By Mayank Chhaya-
A Microsoft Research paper says a new version of its Artificial Intelligence (AI) is “strikingly close to human-level performance”, signaling that Artificial General Intelligence (AGI) may be at hand.
The paper dated April 13, 2023, titled “Sparks of Artificial General Intelligence: Early experiments with GPT-4” makes an extraordinary claim that is fraught with profound consequences for humanity, including perhaps even threatening its existence.

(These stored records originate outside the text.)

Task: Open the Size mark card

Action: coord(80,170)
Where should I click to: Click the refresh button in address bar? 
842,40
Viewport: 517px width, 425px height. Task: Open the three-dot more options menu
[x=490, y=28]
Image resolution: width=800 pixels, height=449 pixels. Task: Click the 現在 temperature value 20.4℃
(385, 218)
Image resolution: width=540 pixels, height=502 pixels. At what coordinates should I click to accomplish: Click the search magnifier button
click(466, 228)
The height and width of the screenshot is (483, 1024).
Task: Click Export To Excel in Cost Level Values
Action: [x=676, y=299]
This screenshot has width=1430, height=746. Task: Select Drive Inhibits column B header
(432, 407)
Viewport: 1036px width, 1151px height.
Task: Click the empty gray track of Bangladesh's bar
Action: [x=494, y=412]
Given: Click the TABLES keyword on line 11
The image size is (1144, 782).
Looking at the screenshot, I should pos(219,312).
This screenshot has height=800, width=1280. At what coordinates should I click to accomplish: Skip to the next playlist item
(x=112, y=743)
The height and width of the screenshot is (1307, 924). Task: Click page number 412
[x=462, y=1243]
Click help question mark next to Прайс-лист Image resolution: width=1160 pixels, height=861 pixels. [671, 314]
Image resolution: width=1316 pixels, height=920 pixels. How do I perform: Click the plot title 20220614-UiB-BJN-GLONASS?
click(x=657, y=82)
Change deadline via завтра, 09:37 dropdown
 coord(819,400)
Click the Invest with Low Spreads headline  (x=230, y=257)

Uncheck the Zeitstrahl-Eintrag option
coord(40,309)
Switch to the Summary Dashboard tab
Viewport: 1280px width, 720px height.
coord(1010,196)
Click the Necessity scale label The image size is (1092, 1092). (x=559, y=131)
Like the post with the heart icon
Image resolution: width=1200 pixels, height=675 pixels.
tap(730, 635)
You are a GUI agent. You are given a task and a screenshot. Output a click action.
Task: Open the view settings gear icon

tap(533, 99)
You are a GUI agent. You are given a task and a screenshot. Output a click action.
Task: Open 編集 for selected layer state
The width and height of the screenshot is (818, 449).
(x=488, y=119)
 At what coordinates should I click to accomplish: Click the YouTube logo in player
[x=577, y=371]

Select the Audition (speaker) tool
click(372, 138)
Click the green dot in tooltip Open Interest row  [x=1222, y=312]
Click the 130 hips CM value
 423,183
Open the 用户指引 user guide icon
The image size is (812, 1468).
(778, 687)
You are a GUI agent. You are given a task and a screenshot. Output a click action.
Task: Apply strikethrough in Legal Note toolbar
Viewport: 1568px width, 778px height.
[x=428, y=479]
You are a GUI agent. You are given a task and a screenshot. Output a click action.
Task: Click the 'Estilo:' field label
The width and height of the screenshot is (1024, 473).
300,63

“We demonstrate that, beyond its mastery of language, GPT-4 can solve novel and difficult tasks that span mathematics, coding, vision, medicine, law, psychology and more, without needing any special prompting. Moreover, in all of these tasks, GPT-4’s performance is strikingly close to human-level performance, and often vastly surpasses prior models such as ChatGPT. Given the breadth and depth of GPT-4’s capabilities, we believe that it could reasonably be viewed as an early (yet still incomplete) version of an artificial general intelligence (AGI) system,” the paper by a 14-member team led by Dr. Sébastien Bubeck says.
This is the first major claim that AI, which has so far been fairly rudimentary and nowhere close to being even remotely human-like, could be crossing over to the much-coveted and much-feared AGI.
The paper is being widely discussed among the machine learning community, many of whom say that Microsoft may be extravagant in their thinking that some form of AGI may already have been achieved.
“We have presented our initial exploration of GPT-4 across a wide range of tasks and domains, providing supporting evidence to the claim that GPT-4’s abilities are comparable to human-level for many of them. This conclusion is consistent with the findings by OpenAI presented in [Ope23]. A primary goal of our experiments is to give a preliminary assessment of GPT-4’s intelligence, which is an arduous task given the lack of formal definition for this concept, especially for artificial systems. We hope that our exploration provides a useful and necessary first step to appreciate the remarkable capabilities and challenges of GPT-4, and that it opens up new opportunities for developing more formal and comprehensive methods for testing and analyzing future AI systems with such broad intelligence,” the paper says.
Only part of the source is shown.